請求項１〜８のいずれか１項に記載の製剤の調製方法であって、以下の工程を含む方法：
いかなる抗凝固剤も用いずに全血を取得する工程；
前記全血試料を凝固させる工程；
前記凝固物から得た血清を分離する工程；および、
前記血清と生理的pHで不溶性であるグロビン含有する製剤を添加する工程。
以下の工程を含む、請求項９に記載の方法：
まず、抗凝固剤を用いずに、滅菌全血を凝固させる工程；
血清を取り出す工程；
場合により、生理食塩水で前記凝固物を洗浄する工程；
滅菌水を添加し、攪拌またはホモジナイズして該凝固物を分離し、ヘモグロビンを放出させる工程；
ヘモグロビンを、例えば遠心分離工程により、清澄化する工程；
好ましくは亜硝酸ナトリウムを添加することにより、好ましくはヘモグロビンをメトヘモグロビンへ酸化させる工程；
好ましくは酸性pHで、アセトンを含有する薬剤により、ヘモグロビンからヘム部分を抽出する工程；
好ましくは濾過工程により、液体から沈殿したグロビンを分離する工程；
滅菌水中において酸性pH下で、沈殿したグロビンを溶解する工程；並びに、
pHを、グロビンが沈殿する中性に調整する工程。
請求項１〜８のいずれか１項に記載の製剤の有効量を、それを必要とする患者の再生すべき組織内または表面、あるいは治癒すべき創傷内または表面に投与する工程を含む、組織を再生するまたは創傷を治癒する方法。

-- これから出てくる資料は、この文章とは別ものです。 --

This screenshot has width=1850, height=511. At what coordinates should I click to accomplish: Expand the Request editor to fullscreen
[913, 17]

しわまたは他の皮膚欠陥を充填するため、あるいは創傷を治癒するための、請求項１１に記載の方法。
請求項１〜８のいずれか１項に記載の製剤の有効量を、単独または他の増強材料と組み合わせもしくは混合させて、それを必要とする患者の増強すべき組織内または表面に投与する工程を含む、欠損括約筋、声帯、歯周組織を含む組織を増強するため、または、唇、頬、もしくは他の身体部分を増強する整形または美容整形するための方法。

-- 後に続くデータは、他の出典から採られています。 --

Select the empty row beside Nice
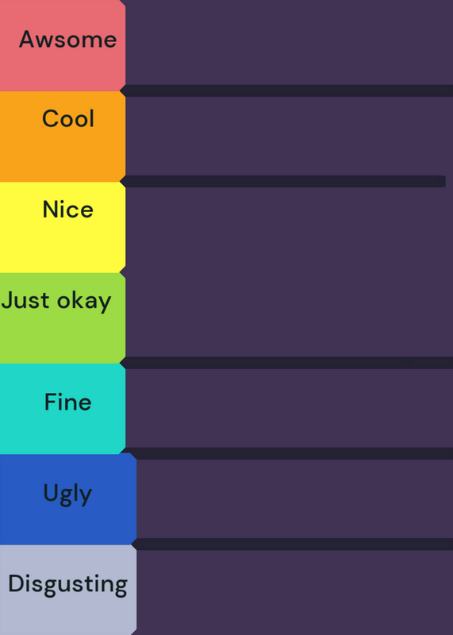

請求項１〜８のいずれか１項に記載の製剤の有効量を、それを必要とする患者に投与する工程を含む、内部の外科創傷、器官の一部分、もしくは皮膚組織の慢性創傷を治癒するための方法。
請求項１〜８のいずれか１項に記載の製剤の有効量を、それを必要とする患者に投与する工程を含む、壊死組織の切除後の深い熱傷創傷における肉芽組織の再生を促進するための方法。